▶ REQUIRED ACTION
In the records that follow, locate every line with "Life" and extract it.

++++ SOURCE INFORMATION

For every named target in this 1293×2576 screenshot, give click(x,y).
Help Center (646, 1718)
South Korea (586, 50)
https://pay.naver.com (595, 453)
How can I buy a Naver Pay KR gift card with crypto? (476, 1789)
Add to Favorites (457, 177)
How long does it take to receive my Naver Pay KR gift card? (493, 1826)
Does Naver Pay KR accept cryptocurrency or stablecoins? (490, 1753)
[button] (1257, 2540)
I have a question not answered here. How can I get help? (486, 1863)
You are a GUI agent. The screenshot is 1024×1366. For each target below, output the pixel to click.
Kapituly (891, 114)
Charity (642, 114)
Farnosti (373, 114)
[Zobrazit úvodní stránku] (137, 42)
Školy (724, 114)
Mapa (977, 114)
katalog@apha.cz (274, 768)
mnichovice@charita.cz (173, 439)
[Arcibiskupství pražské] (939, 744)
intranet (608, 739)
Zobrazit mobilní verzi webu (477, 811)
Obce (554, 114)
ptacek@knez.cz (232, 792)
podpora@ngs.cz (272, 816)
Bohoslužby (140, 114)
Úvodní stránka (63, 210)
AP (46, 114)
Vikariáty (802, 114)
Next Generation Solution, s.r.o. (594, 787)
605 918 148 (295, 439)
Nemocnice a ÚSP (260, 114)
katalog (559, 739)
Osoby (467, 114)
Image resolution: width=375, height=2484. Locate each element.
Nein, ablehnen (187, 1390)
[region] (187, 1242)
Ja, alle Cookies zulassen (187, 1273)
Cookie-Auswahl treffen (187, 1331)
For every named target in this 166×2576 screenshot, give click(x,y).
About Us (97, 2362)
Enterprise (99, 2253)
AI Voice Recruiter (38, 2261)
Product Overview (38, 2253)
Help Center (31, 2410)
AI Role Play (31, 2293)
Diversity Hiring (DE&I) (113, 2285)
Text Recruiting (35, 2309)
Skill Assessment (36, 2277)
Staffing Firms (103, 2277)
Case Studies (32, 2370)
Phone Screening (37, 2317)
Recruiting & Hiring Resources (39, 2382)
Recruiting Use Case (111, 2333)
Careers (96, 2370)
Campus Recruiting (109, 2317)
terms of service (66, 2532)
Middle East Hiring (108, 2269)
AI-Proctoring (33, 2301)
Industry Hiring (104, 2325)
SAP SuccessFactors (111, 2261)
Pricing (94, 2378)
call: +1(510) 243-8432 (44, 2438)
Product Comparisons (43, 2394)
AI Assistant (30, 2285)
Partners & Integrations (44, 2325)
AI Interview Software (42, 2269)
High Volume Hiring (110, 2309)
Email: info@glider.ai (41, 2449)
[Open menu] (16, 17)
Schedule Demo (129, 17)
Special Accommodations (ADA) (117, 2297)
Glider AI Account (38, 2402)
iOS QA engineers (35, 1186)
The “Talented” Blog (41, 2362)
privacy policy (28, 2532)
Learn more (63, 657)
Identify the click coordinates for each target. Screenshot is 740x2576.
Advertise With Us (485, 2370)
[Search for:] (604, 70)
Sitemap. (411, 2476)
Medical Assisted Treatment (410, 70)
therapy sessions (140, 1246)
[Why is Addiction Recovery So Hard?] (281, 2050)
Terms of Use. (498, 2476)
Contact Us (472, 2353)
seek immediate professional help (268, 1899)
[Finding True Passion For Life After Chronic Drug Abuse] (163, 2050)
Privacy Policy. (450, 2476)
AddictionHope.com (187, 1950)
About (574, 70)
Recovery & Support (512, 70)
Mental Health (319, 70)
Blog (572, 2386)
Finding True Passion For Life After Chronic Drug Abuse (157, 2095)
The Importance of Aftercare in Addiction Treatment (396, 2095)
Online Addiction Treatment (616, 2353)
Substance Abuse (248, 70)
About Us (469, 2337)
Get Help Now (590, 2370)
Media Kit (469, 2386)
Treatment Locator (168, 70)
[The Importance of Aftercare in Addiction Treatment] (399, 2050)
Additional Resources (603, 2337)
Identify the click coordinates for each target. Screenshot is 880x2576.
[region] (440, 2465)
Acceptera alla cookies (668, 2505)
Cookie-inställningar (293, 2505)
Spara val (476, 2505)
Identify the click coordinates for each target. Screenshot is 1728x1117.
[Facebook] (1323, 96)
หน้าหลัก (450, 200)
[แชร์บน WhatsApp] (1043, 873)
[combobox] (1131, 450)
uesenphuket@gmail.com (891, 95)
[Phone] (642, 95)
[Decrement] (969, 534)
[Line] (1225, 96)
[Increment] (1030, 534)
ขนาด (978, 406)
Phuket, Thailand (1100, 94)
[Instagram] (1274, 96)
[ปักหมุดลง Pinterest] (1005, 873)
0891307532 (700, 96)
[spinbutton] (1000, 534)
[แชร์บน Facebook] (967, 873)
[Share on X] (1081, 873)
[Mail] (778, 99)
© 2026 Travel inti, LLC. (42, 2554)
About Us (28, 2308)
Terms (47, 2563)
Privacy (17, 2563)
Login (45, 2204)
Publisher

++++++++

▶ EXERCISE RESPONSE
[Finding True Passion For Life After Chronic Drug Abuse] (163, 2050)
Finding True Passion For Life After Chronic Drug Abuse (157, 2095)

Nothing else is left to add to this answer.